La profusión emocional que, a día de hoy, invade la política está alejándola de ese carácter racional que hace de ella un juego de influencias, un intercambio de intereses, una búsqueda de reciprocidad para dar lugar a la satisfacción de la mayor parte de los ciudadanos. Ya no es así. Ahora lo que priva es el sentimiento: desde el odio africano –ese que heredamos de la confrontación entre Roma y Cartago– hasta la adhesión inquebrantable –que tantos hemos conocido durante el franquismo–. Y, cómo no, está también el amor, que se manifiesta sobre todo en una abstracta identificación con el terruño, con la nación, esa madre que nos da la vida y que también nos la exige y nos la arrebata.

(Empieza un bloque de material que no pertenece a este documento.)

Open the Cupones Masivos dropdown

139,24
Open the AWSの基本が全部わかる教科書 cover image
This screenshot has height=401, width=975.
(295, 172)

La influencia del nacionalismo es en esto apabullante, como vemos ahora en Cataluña, donde el sentimiento se ha convertido en la fuente del derecho a la independencia. Nos lo desvela también ese populismo invasivo que cada día trae sorpresa, como la de la casa de Iglesias y Montero, adquirida por amor a los mellizos nonnatos de la pareja. Y también ha aparecido recientemente, envuelto en bandera e himno, en los actos de Ciudadanos, como las lágrimas de Marta Sánchez descubren.

La racionalidad en la política está de capa caída. Y lo malo no es sólo que las masas la estén abandonando mientras se echan en brazos de las emociones; lo malo está en que son las elites las que han sucumbido a semejante infortunio. Si no, que se lo digan a Ana Botín, banquera de pro, que esta semana ha descubierto la solución para el problema nacionalista en «volver a enamorar a todos los catalanes del proyecto español». Me pregunto qué opinarían los consejeros del Banco Santander si su presidenta les recomendara resolver la evaluación de riesgos u otros intrincados asuntos del dinero con amor, con mucho amor, de la misma manera en la que Tita –el inolvidable personaje de Laura Esquivel– resolvía sus recetas entre los olores a especias, ajos y cebollas.

Con amor o sin él, el caso es que la política de nuestro tiempo claudica al sentimiento. Ya ocurrió en otras ocasiones en las que los arribistas –esos falsos profetas que apelan a la nostálgica herida que el ignoto pasado deja en todos los hombres porque, quiérase o no, la vida es siempre extravío– se aprestaban a regenerar una sociedad a la que inevitablemente acababan aniquilando. Es lo malo que tienen los totalitarismos, que empiezan con la euforia de la hermandad y acaban en las tapias de los cementerios. Dejémonos, pues, de sentimientos y volvamos a la prosaica y aburrida vulgaridad del raciocinio.